[Stored data]
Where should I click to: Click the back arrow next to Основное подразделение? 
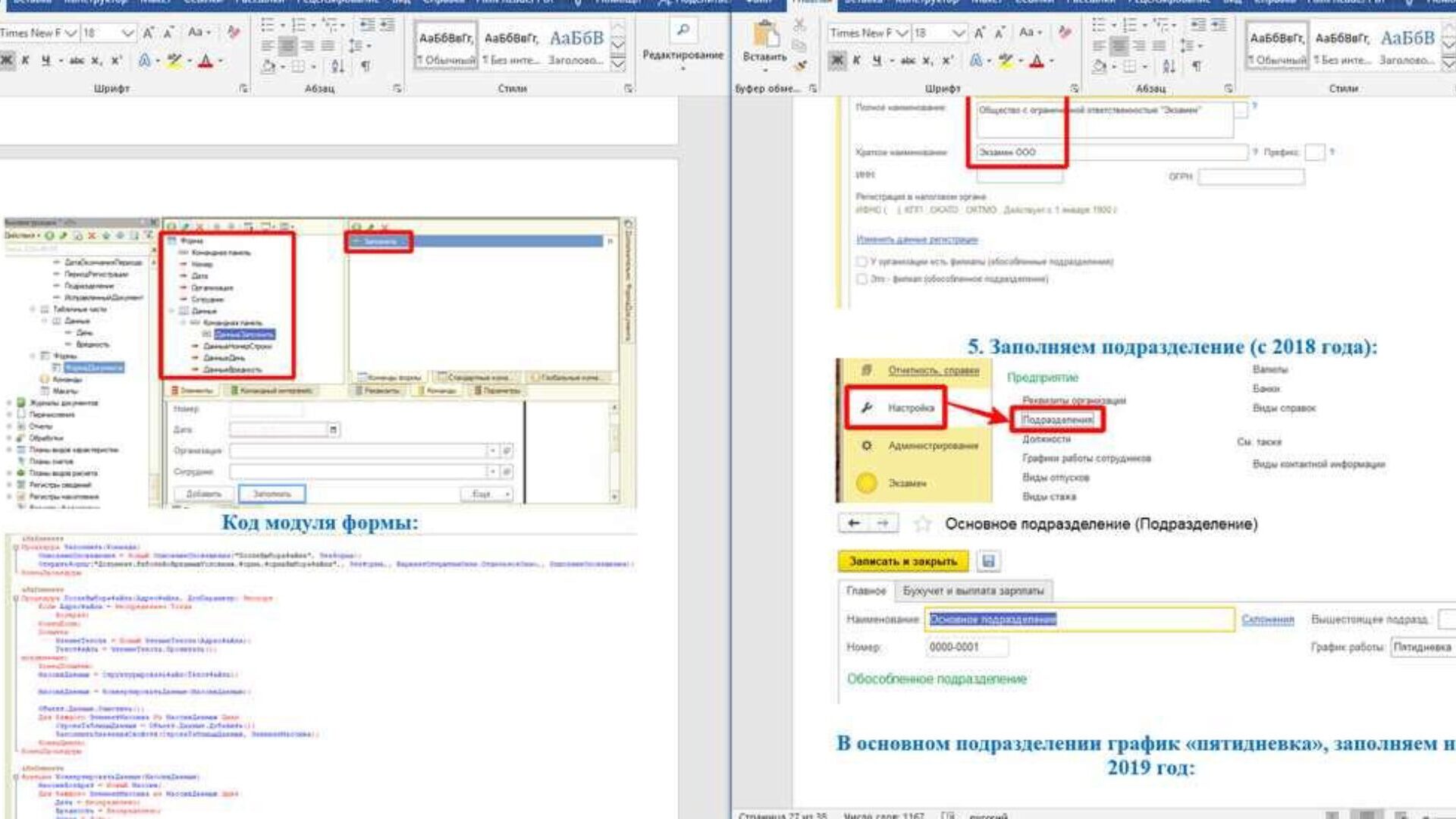coord(855,523)
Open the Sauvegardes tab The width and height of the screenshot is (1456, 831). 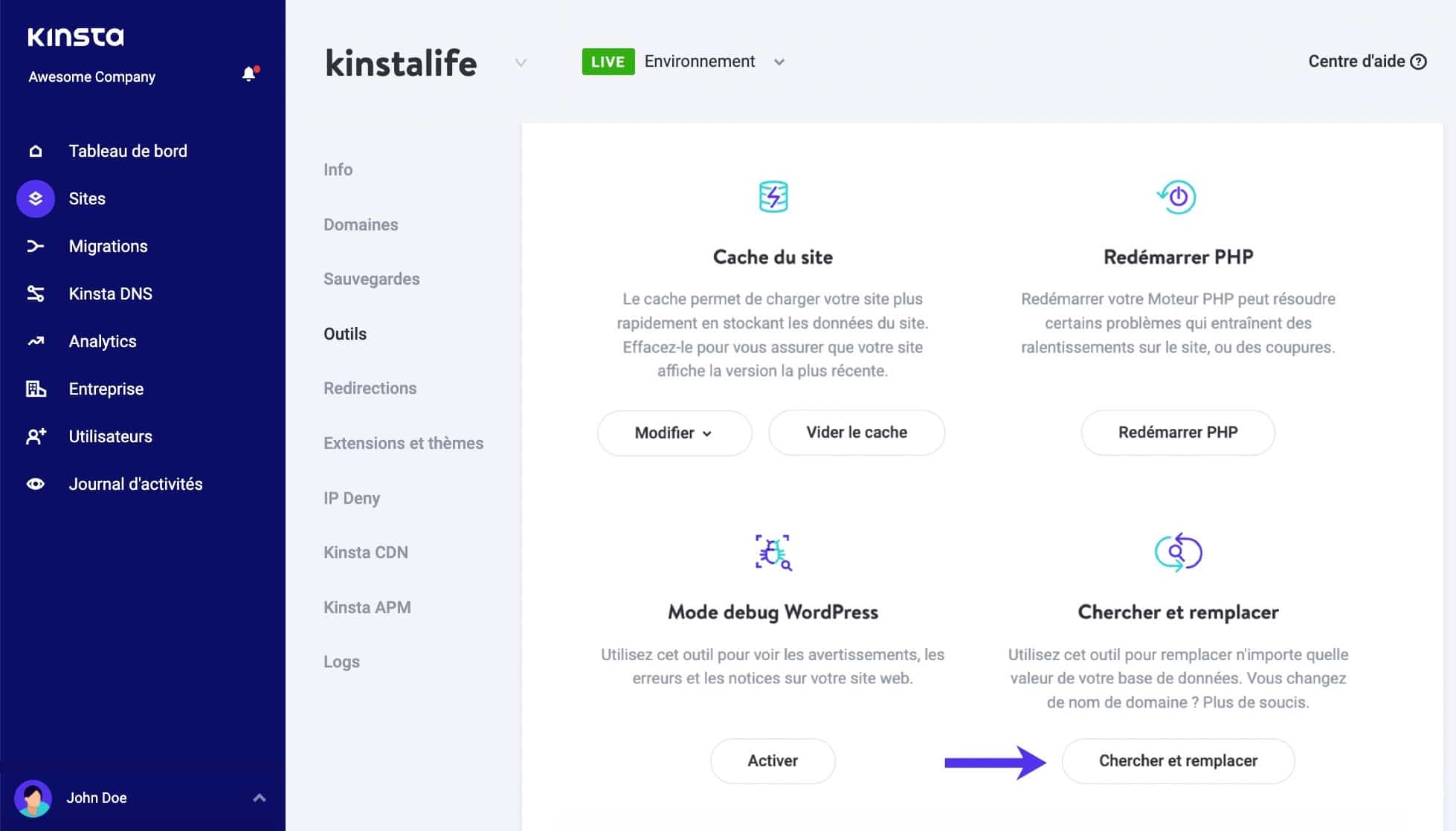[371, 279]
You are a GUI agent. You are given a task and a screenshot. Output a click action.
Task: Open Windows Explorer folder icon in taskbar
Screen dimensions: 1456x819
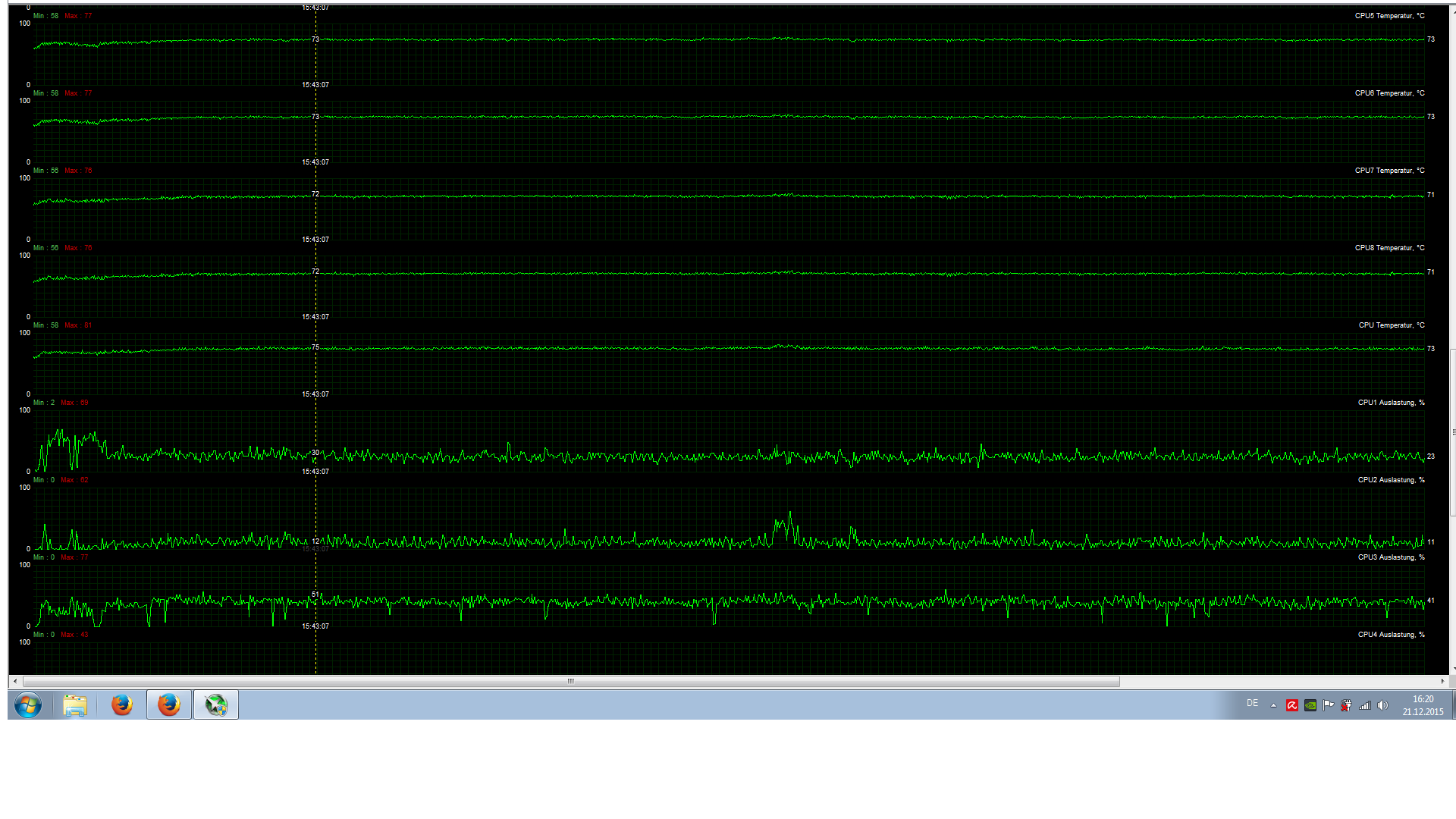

● Exercise brief
Each line from the one containing "You are a GUI" through the last line of the entries above should be duplicated exactly, both included; leave out pictures and add nothing.

● Output for this task
You are a GUI agent. You are given a task and a screenshot. Output a click action.
Task: Open Windows Explorer folder icon in taskbar
Screen dimensions: 1456x819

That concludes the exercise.